■ Passage given
-=-=-

Infinite F (; stylized as INFINITE F) is the second sub-group of South Korean boy band Infinite formed by Woollim Entertainment in 2014. The sub-group consists of Infinite vocalists: Sungyeol, L and Sungjong. The sub-group made their simultaneous Japanese and Korean debuts with the single albums Koi no Sign and Azure.

History

2011–2014: Formation and debut 
Infinite F first performed as an unofficial unit at Infinite's 1st Inspirit Inauguration on August 17. The trio did a cover of Orange Caramel's "Bangkok City" which was well received by fans.

Infinite F was officially announced at the One Great Step Returns encore concert, held February 28 and March 1. They also performed the song "Heartthrob" for the first time. The song was eventually revealed to be the main OST for the KBS drama Hi! School-Love On, starring group member Sungyeol and Infinite fellow member Woohyun. 

The unit would have their first official release on Infinite's second Korean studio album, Season 2. The song "Going Crazy" was composed by Konan of indie Korean rock group Rocoberry.

On October 14, Woollim Entertainment officially announced that Infinite F will be debuting in Japan with Koi no Sign on November 19. Akiko Higashimura, creator of Princess Jellyfish, provided illustrations for the album jacket. Koi no Sign debuted on the Oricon Weekly Chart at #6, selling 31,287 copies. The album was later released in Korean version titled Love Sign.

As part of Japanese promotions, a pop-up store was set up in Harajuku from November 17 to 30, selling various Infinite F goods and clothing items. In addition, the sub-group did a five-show showcase tour, performing in Osaka, Nagoya and Tokyo.

-=-=-

■ Dataset content
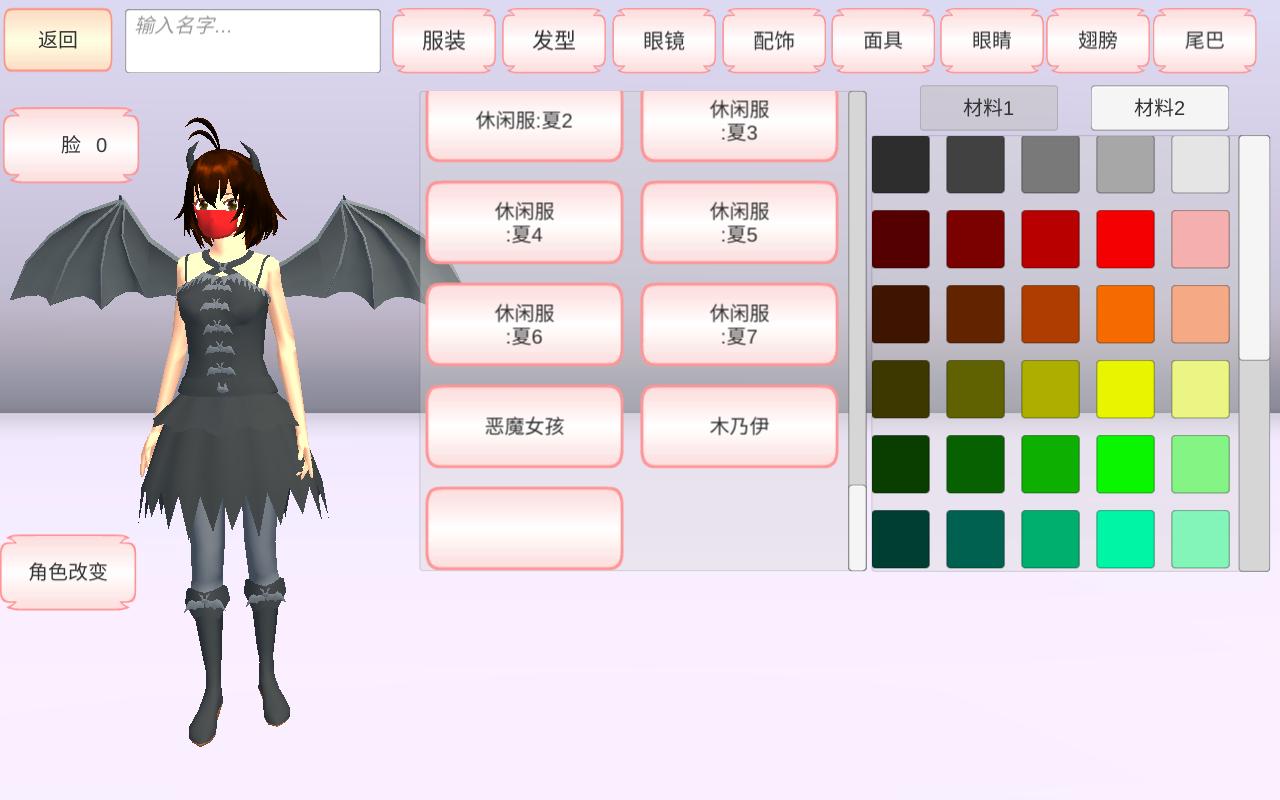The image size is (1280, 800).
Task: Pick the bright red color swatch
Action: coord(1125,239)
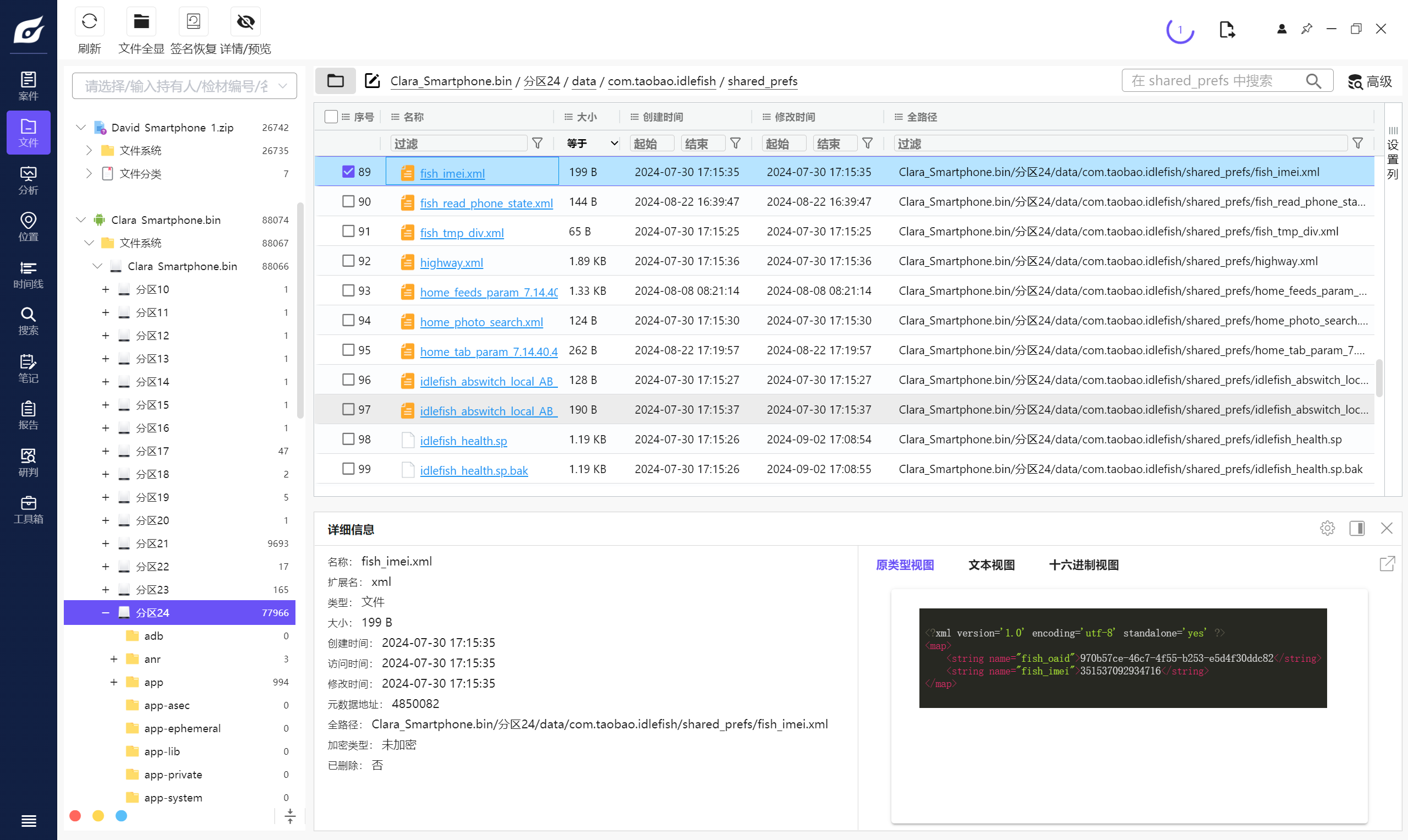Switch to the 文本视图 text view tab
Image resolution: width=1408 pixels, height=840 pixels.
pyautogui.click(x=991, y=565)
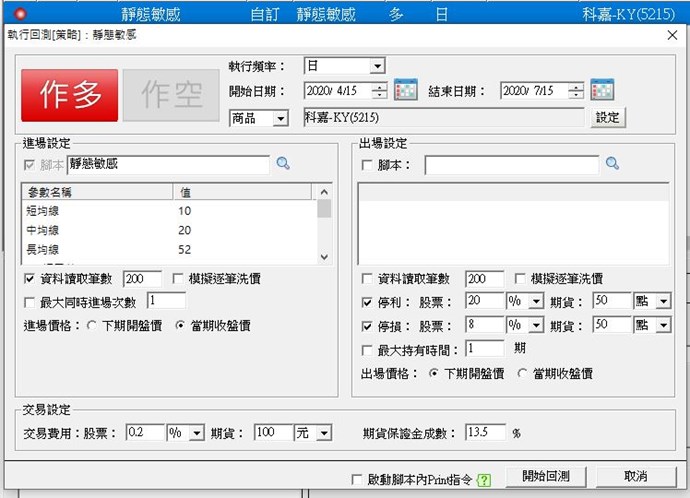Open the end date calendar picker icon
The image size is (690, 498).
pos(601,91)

-=-=-

■ Instructions to follow
Retype the passage on Infinite F word for word, starting at "Infinite F was" and ending at "rock group Rocoberry.".

■ Exercise result
Infinite F was officially announced at the One Great Step Returns encore concert, held February 28 and March 1. They also performed the song "Heartthrob" for the first time. The song was eventually revealed to be the main OST for the KBS drama Hi! School-Love On, starring group member Sungyeol and Infinite fellow member Woohyun. 

The unit would have their first official release on Infinite's second Korean studio album, Season 2. The song "Going Crazy" was composed by Konan of indie Korean rock group Rocoberry.